**WORK TASK:** Transcribe the entries below exactly; leave every image out.

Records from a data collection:
↓↓↓
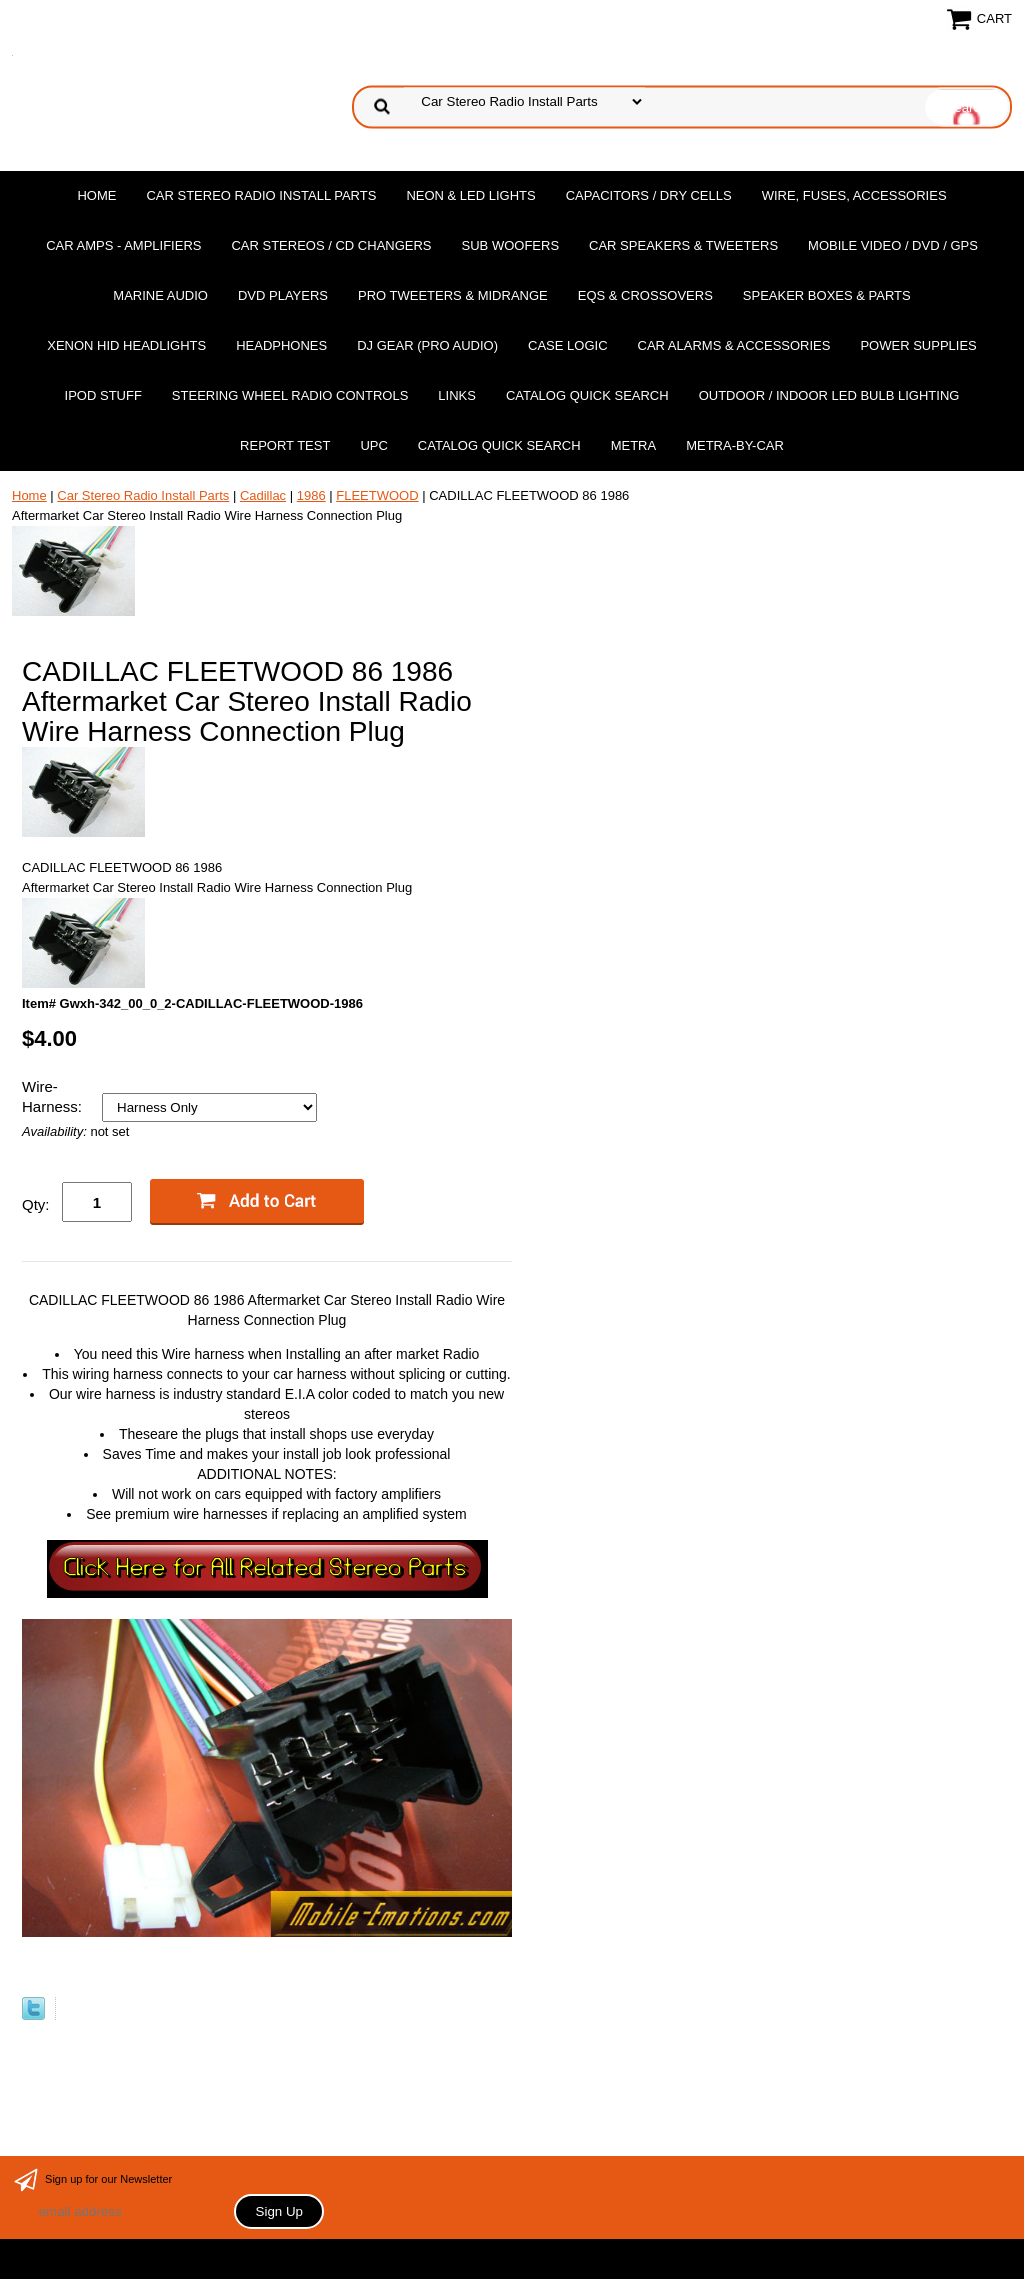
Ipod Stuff (103, 395)
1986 (311, 495)
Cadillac (263, 495)
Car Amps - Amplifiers (123, 245)
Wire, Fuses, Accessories (854, 195)
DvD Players (283, 295)
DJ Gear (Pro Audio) (427, 345)
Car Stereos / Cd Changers (331, 245)
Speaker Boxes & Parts (827, 295)
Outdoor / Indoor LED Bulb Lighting (829, 395)
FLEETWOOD (377, 495)
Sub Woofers (511, 245)
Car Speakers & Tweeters (683, 245)
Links (457, 395)
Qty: (36, 1204)
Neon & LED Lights (470, 195)
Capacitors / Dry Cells (649, 195)
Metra (634, 445)
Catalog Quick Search (587, 395)
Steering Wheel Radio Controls (290, 395)
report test (285, 445)
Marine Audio (160, 295)
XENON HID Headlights (126, 345)
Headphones (281, 345)
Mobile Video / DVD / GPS (893, 245)
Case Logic (567, 345)
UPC (373, 445)
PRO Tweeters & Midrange (453, 295)
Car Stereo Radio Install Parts (261, 195)
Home (96, 195)
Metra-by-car (735, 445)
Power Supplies (918, 345)
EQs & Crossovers (645, 295)
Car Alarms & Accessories (734, 345)
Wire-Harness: (54, 1096)
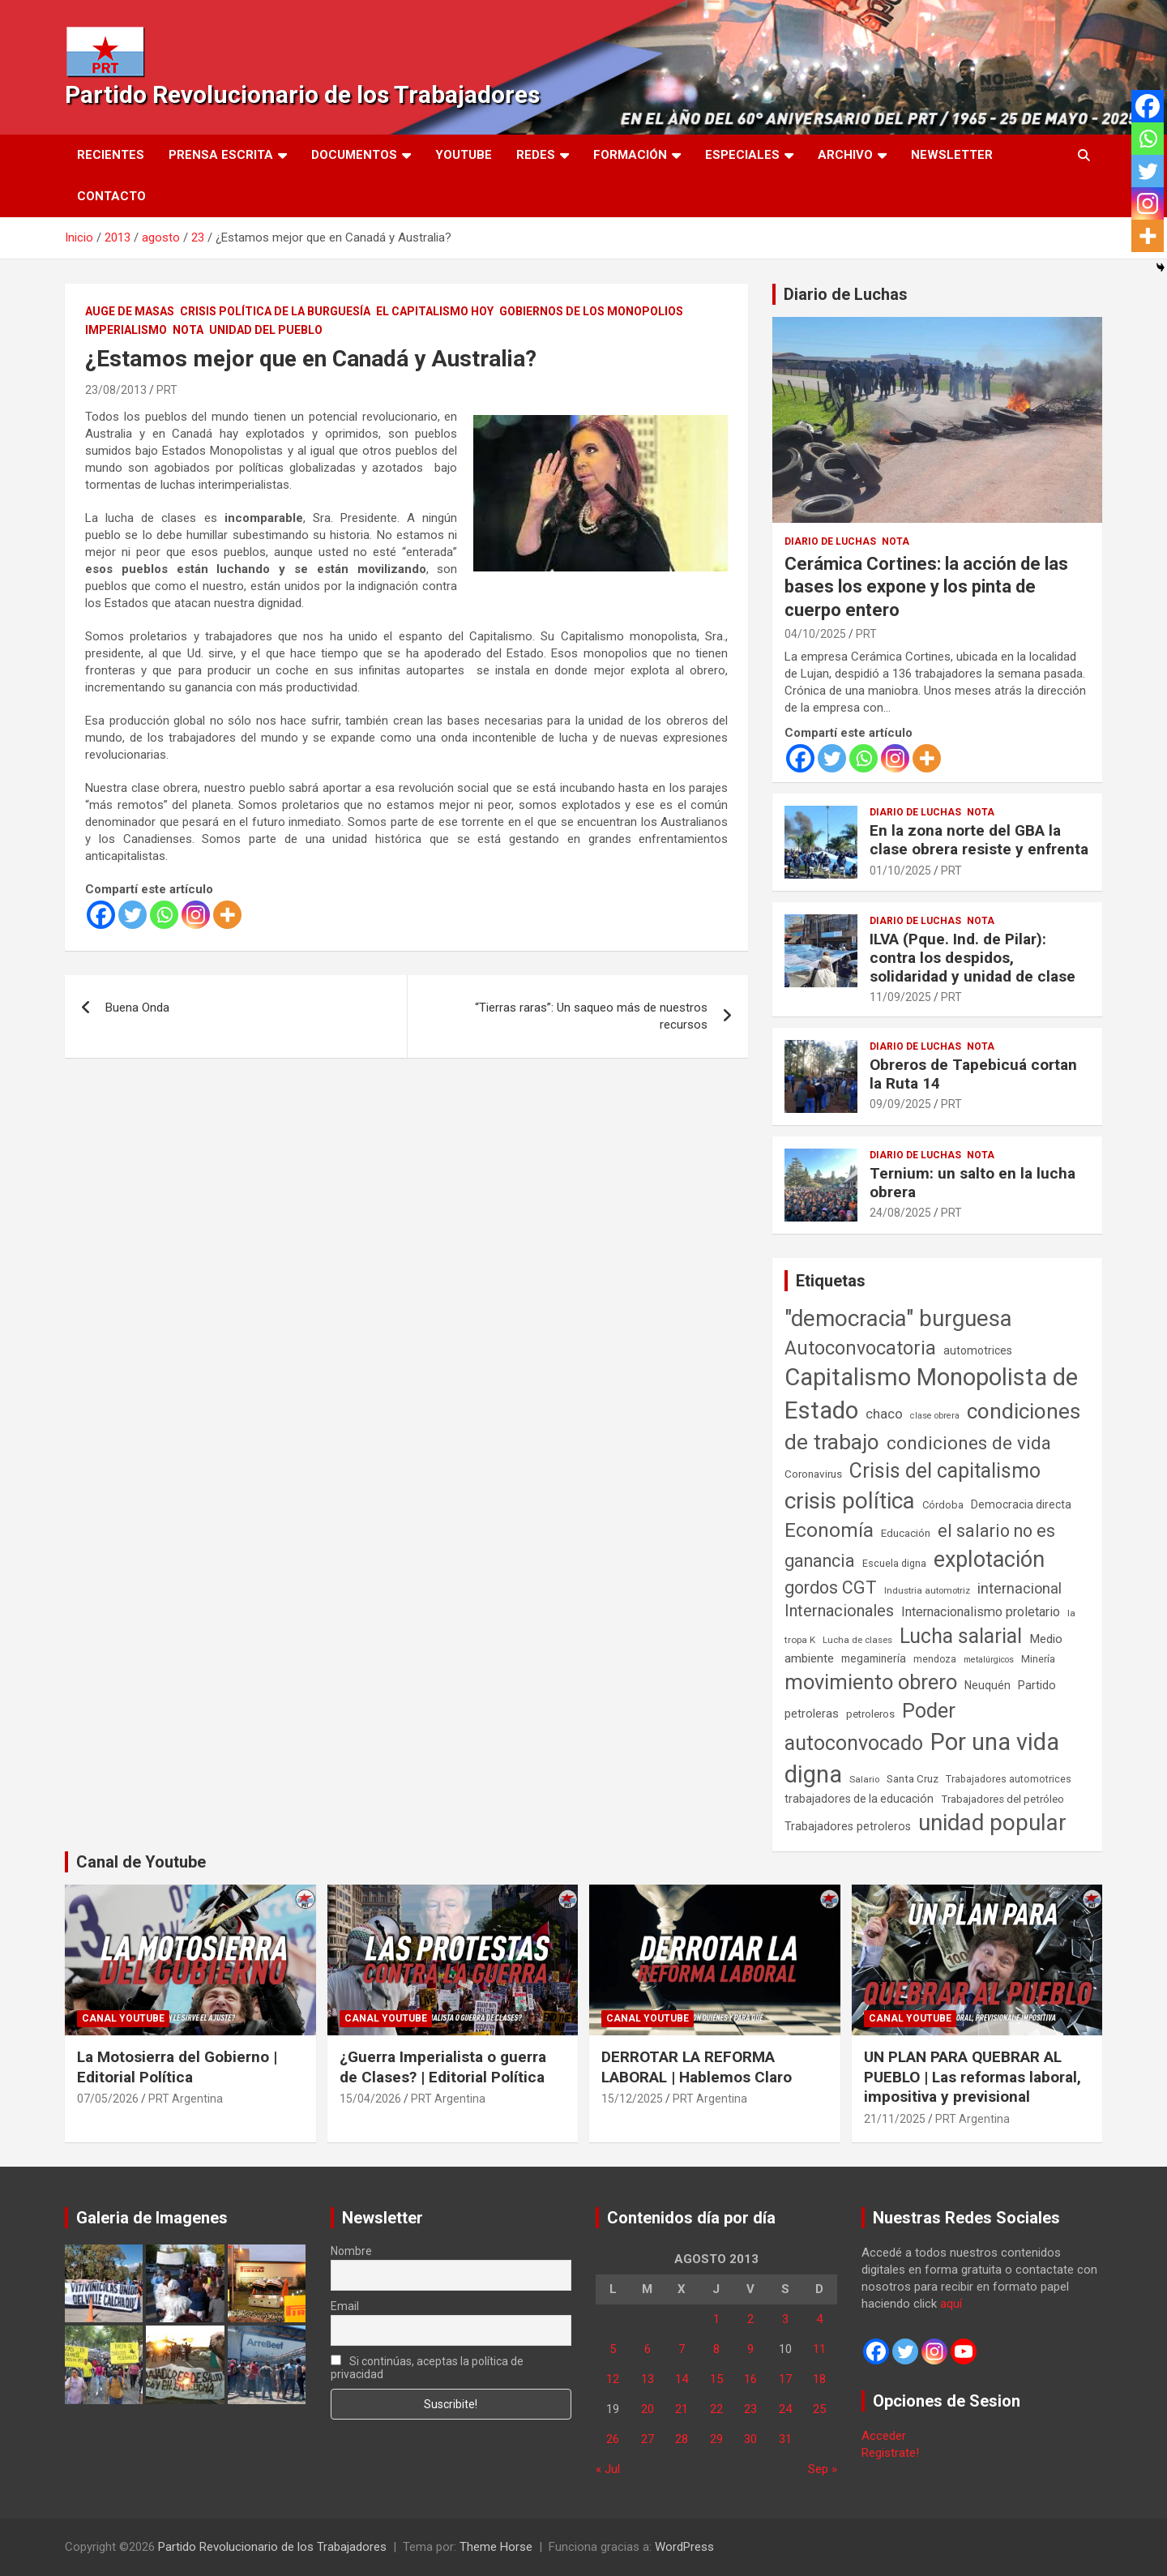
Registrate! (890, 2452)
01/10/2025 (900, 870)
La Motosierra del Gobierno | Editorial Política (177, 2067)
↑↑↑
**RESPONSE TO THIS TASK:**
Ipod Stuff (103, 395)
1986 (311, 495)
Cadillac (263, 495)
Car Amps - Amplifiers (123, 245)
Wire, Fuses, Accessories (854, 195)
DvD Players (283, 295)
DJ Gear (Pro Audio) (427, 345)
Car Stereos / Cd Changers (331, 245)
Speaker Boxes & Parts (827, 295)
Outdoor / Indoor LED Bulb Lighting (829, 395)
FLEETWOOD (377, 495)
Sub Woofers (511, 245)
Car Speakers & Tweeters (683, 245)
Links (457, 395)
Qty: (36, 1204)
Neon & LED Lights (470, 195)
Capacitors / Dry Cells (649, 195)
Metra (634, 445)
Catalog Quick Search (587, 395)
Steering Wheel Radio Controls (290, 395)
report test (285, 445)
Marine Audio (160, 295)
XENON HID Headlights (126, 345)
Headphones (281, 345)
Mobile Video / DVD / GPS (893, 245)
Case Logic (567, 345)
UPC (373, 445)
PRO Tweeters & Midrange (453, 295)
Car Stereo Radio Install Parts (261, 195)
Home (96, 195)
Metra-by-car (735, 445)
Power Supplies (918, 345)
EQs & Crossovers (645, 295)
Car Alarms & Accessories (734, 345)
Wire-Harness: (54, 1096)
Registrate! (890, 2452)
01/10/2025 (900, 870)
La Motosierra del Gobierno | Editorial Política (177, 2067)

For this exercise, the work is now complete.